BACKGROUND: Cyclophilin-D protein in the mitochondrial matrix plays a special role in the process of mitochondrial damage. Correlation between Cyclophilin-D protein and vascular endothelial cell function, as well as Cyclophilin-D protein effects on atherosclerosis and vascular stenosis are still unclear.
OBJECTIVE: To investigate the relationship between Cyclophilin-D expression and oxidative stress damage to endothelial cells by small interfering RNA (siRNA)-mediated gene silencing.

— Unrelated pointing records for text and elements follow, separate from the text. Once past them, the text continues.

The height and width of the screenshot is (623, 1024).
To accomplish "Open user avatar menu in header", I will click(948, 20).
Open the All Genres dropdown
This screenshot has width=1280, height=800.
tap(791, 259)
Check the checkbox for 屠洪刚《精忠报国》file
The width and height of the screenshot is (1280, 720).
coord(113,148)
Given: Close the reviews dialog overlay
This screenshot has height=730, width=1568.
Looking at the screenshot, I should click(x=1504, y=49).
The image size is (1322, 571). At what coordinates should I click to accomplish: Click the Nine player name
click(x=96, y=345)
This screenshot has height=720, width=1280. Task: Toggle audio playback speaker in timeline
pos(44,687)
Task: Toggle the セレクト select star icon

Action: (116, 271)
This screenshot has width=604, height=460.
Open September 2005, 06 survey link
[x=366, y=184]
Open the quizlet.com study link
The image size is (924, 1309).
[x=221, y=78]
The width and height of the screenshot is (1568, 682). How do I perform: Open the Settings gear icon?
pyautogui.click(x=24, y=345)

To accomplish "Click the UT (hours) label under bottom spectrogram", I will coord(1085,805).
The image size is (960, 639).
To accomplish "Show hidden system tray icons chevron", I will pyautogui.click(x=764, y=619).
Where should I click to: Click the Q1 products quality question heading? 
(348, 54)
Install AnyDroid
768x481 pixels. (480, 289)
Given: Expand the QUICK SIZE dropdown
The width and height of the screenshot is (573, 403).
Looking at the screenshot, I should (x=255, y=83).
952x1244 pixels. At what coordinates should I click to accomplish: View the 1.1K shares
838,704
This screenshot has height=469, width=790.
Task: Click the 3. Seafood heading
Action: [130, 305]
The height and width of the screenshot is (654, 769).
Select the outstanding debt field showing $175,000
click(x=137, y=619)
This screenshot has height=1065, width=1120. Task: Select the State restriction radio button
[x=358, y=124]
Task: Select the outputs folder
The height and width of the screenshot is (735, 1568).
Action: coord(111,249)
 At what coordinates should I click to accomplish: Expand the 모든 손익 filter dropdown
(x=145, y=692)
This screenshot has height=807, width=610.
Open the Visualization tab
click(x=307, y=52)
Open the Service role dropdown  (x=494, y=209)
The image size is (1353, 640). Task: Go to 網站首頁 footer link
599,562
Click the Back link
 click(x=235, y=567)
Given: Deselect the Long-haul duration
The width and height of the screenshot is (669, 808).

METHODS: ECV304 cells were cultured in phosphate buffered saline containing 500 μmol/L H2O2. siRNA silenced ppif gene was used to establish Cyclophilin-D deficiency models. The blank group was treated with phosphate buffered saline. Apoptotic rate of ECV304 cells was detected by flow cytometry; meanwhile, morphological changes were observed by electron microscope.
RESULTS AND CONCLUSION: The apoptotic rate of ECV304 cells was (32.51±6.6)% in the Cyclophilin-D deficiency group, significantly lower than (52.57±5.84)% in the H2O2 group (P=0.001). The electron microscope results showed that the number of apoptotic cells in the Cyclophilin-D deficiency group was decreased significantly as compared with the H2O2 group, and the morphological changes in the former group were slighter that were characterized as early apoptosis. Cyclophilin-D is a key protein to vascular endothelial cells against oxidative stress injury.